WCPO-TV: UC wants to connect driverless cars, smart roads
UC engineering professor Jiaqi Ma demonstrates a test vehicle his research team will use to explore safe and efficient driverless transportation in Ohio
Engineers at the University of Cincinnati demonstrated a new driverless car they are using to study traffic networks that will make transportation safer and more efficient in Ohio.
UC College of Engineering and Applied Science assistant professor Jiaqi Ma Ma told WCPO-TV he is investigating how driverless cars can communicate with each other and distant traffic lights to keep moving most efficiently while preventing accidents.
UC is sharing a $7.5 million federal grant with Ohio State University and Ohio University for the joint research project.
Ma and his research team equipped a Lexus sport utility vehicle with lidar, radar and cameras to detect obstacles and global-positioning satellite navigation for autonomous driving.
"This is basically our daily job now," Ma told WCPO. "We keep enhancing the software, making sure the vehicle can complete different maneuvers."

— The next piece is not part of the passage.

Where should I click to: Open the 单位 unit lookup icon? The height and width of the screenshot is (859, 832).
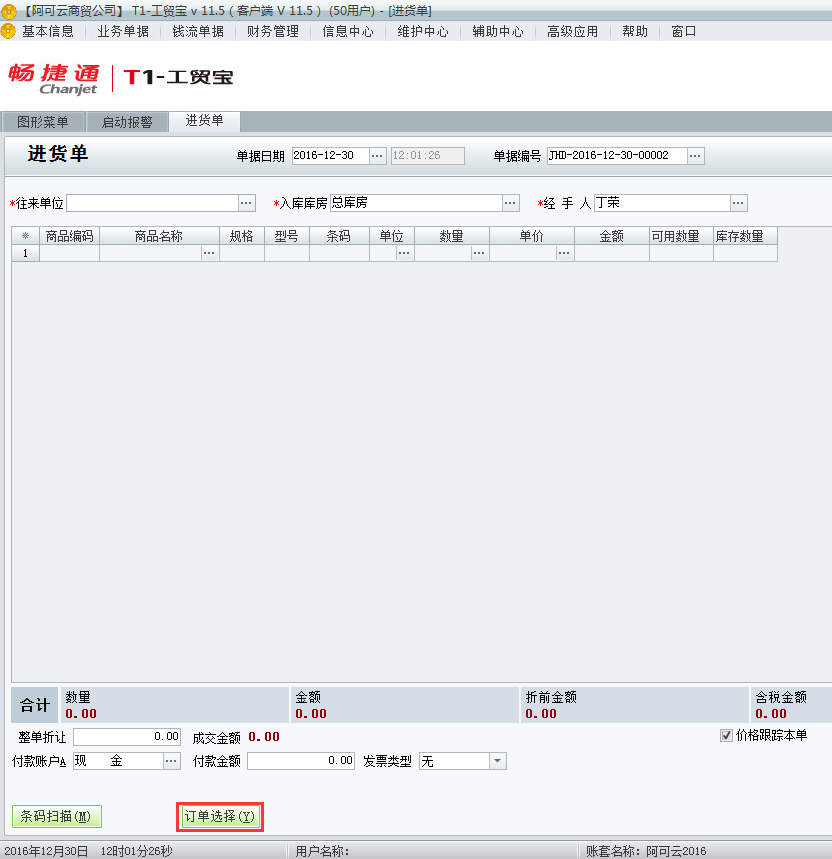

Ma is academic director of the Greater Cincinnati Advanced Transportation Collaborative in UC's Office of Research.
The collaborative is working with Cincinnati, the Ohio, Kentucky and Indiana Regional Council of Governments, the Cincinnati/Northern Kentucky International Airport, the Ohio Turnpike and Drive Ohio.
So far the vehicle is limited to driving loops around the parking lot at UC's 1819 Innovation Hub while researchers hone the obstacle-avoidance and networking technology. And Ma wants to extend his work to drivereless shuttles that could operate at the airport.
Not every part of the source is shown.